Uncover the corresponded basal state
following up program Q6, we next aim to cellular identity that explains the response amplitude of Q6. Different from identifying perturbed genes of Q6, we will use basal state of to retrieve a basal program relevant to perturbation program Q6. To do so, we calculate cosine similarity of perturbation key of CA at 3h time point to basal states of all untreated cells.
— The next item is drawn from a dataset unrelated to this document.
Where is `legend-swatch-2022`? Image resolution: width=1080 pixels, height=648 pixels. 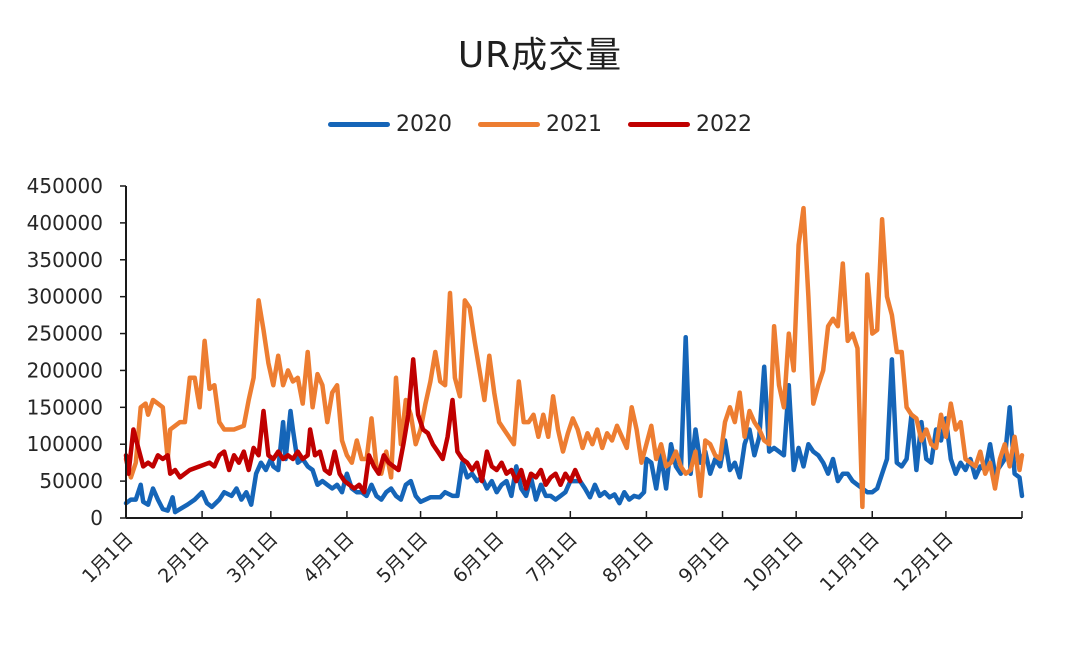 legend-swatch-2022 is located at coordinates (659, 124).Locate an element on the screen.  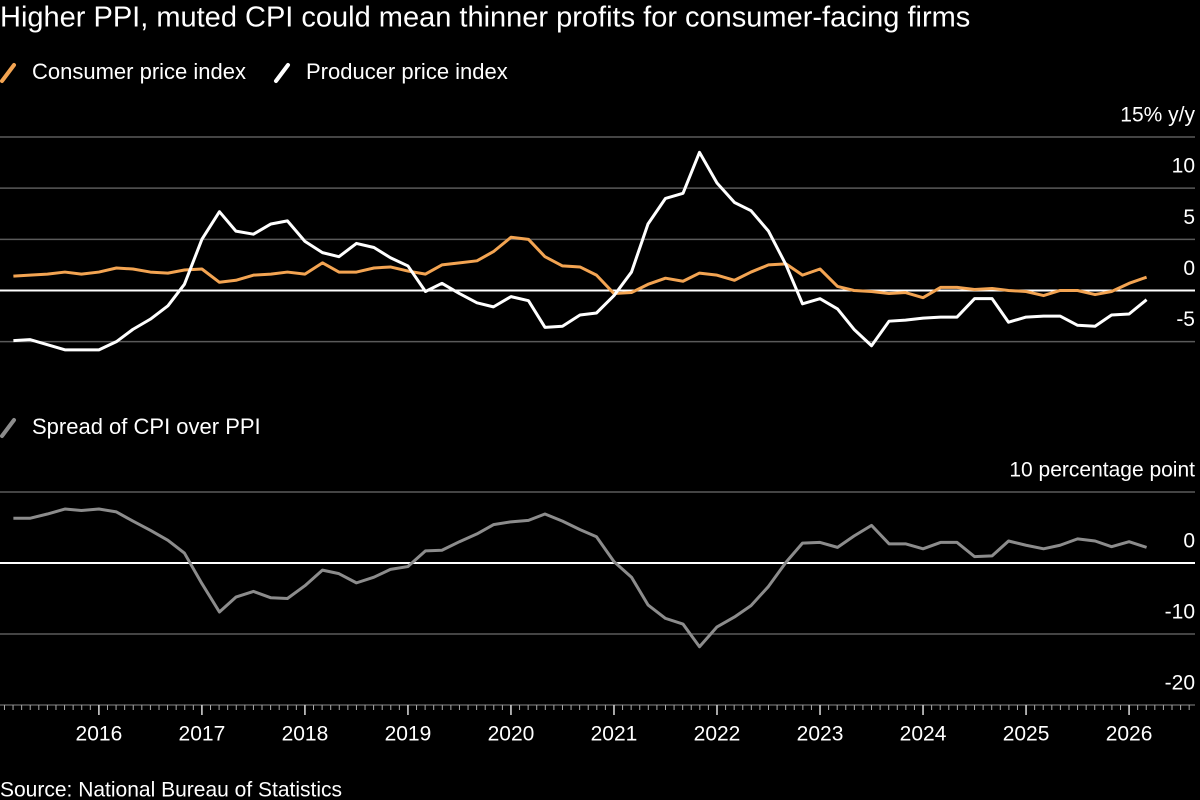
y-tick-label: -5 is located at coordinates (1186, 320).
We then sort cells from high cosine similarity to low. Next, we combine linear regression and SelectKBest in sklearn to identify
top basal genes that explain cellular identity of this subpopulation of monocytes.
[24]:
#get perturatbion key
H_key = cellcap.get_H_key()
[25]:
X = adata[adata.obs['timepoint']=='UT'].layers['scaled']
X = pd.DataFrame(X)
X.columns = adata.var.index
head_index = 1
y = cosine_distance(control.obsm['X_basal'],H_key[drug_names.index('3hCA'),(prog_index-1),:,head_index])
[26]:
reg = linear_model.BayesianRidge(fit_intercept=False)
reg.fit(X, y)
gene_weights = pd.DataFrame(reg.coef_)
gene_weights.index = X.columns
Bgene=gene_weights[gene_weights[0]>0][0].sort_values(ascending = False).index.tolist()
k = 10 # 50
topk = SelectKBest(f_regression, k=k).fit(X.loc[:,Bgene], y)
top_feature_indices = topk.get_support(indices=True)
selected_basal = topk.get_feature_names_out().tolist()
[27]:
#visualize relevance to Q6 in condition untreated group
control.obs['Revelance']=np.array(y)
sc.set_figure_params(scanpy=True, dpi=100, dpi_save=100,vector_friendly=True)
sc.pl.umap(control, color='Revelance', frameon=False, cmap='RdBu_r', vmin=-1, vmax=1)
Now let’s visualize these identified basal genes via heatmap and UMAP.
[28]:
expr = X.loc[:,selected_basal]
expr = expr.iloc[:,:-1]
expr['Relevance']=y
expr = expr.sort_values(by=['Relevance'],ascending=False)
x = np.asarray(expr.values[:,:-1]).squeeze()
x = gaussian_filter1d(x, 1, axis=0, mode='nearest')
sc.set_figure_params(scanpy=True, dpi=100, dpi_save=100, vector_friendly=True, figsize=(3,x.shape[1]*0.2))
sns.set_theme(style='white', font_scale=0.75)
im = plt.imshow(x.T, cmap="PiYG", vmin=-2, vmax=2,aspect='auto',interpolation='nearest')
plt.grid(False)
plt.xticks(
[]
)
plt.yticks(
ticks=range(len(expr.columns)-1),
labels=expr.columns.tolist()[:-1],
)
plt.colorbar(im, fraction=0.05, pad=0.04)
[28]:
<matplotlib.colorbar.Colorbar at 0x7fdff80fdb50>
[29]:
sc.set_figure_params(scanpy=True, dpi=100, dpi_save=100, vector_friendly=True, figsize=(1,1),fontsize=5)
sc.pl.umap(control, color=selected_basal,ncols=5, frameon=False, cmap='PiYG',layer='scaled',
vmin=-2, vmax=2, size=1)
To briefly summarize results above, we identified two gene sets, perturbed genes of Q6 and basal genes relevant to Q6. Here, we want to emphasize the correspondence between basal genes relevant to Q6 and the perturbed genes of Q6. Basal genes should be interpreted as markers for cellular identity of this subpopulation of monocytes, while perturbed genes serve to reveal a perturbation response of this subpopulation to pathogen CA.